Shauna Sylvester, the director of SFU’s Centre for Dialogue, who recently hosted the university’s Thrive! Surrey in 2030 public square event, agreed that the city’s youth are charged with creative business spirit.
“I would definitely call Surrey an entrepreneurial city,” said Sylvester. “I facilitate groups around the country, and there’s something about Surrey, this ‘get it done’ mentality. They don’t want to spend a lot of time talking about ideas; they want to get down to work and get things happening. So it’s a very entrepreneurial and innovative spirit there. They clearly have a lot of social issues to deal with, but they’re not letting those define them as a city.”
By 2030, Surrey is also expected to be B.C.’s largest city. In each of the past five years its total construction value has surpassed $1 billion, including 18,000 homes and $186 million worth of commercial construction in 2014 alone.

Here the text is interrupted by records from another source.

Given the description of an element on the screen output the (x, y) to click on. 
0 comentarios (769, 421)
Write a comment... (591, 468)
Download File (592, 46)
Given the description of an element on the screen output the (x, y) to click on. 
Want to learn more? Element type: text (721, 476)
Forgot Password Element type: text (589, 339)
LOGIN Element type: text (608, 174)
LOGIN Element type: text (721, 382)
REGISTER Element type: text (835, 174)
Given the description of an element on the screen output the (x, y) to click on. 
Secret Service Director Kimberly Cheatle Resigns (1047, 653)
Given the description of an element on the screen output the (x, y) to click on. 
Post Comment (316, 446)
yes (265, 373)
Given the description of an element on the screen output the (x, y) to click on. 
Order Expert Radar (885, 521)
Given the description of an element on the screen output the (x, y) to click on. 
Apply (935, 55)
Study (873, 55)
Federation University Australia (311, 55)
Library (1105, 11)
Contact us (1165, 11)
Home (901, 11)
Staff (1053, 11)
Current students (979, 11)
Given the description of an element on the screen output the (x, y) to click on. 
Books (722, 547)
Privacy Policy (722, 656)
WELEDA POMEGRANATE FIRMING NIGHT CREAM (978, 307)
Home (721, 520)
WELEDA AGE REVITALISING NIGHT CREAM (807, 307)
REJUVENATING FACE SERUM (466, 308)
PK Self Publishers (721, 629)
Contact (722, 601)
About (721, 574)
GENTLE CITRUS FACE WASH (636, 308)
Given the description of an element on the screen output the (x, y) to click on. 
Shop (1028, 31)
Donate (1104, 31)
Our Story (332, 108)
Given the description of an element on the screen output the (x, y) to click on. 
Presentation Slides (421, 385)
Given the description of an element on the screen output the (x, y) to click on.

According to a recent StatCan report, there are now more people aged 65 and over than there are under 15 across the country. Replenishing the workforce is now a priority, said Surrey Coun. Bruce Hayne.
“Traditionally Surrey has been a bedroom community to Vancouver, and that is rapidly changing,” he said. “Right now we have roughly 172,000 jobs in terms of the 2012 statistics, and the estimates for employment for 2030 are to take that to about 270,000.”
According to StatCan, Surrey, along with New Westminster, had the highest unemployment rate in Metro Vancouver at 7.9%. The average rate of unemployment across the region is 7.1%.
Hayne added that one way to keep pace with growth is to start attracting more white-collar jobs to Surrey.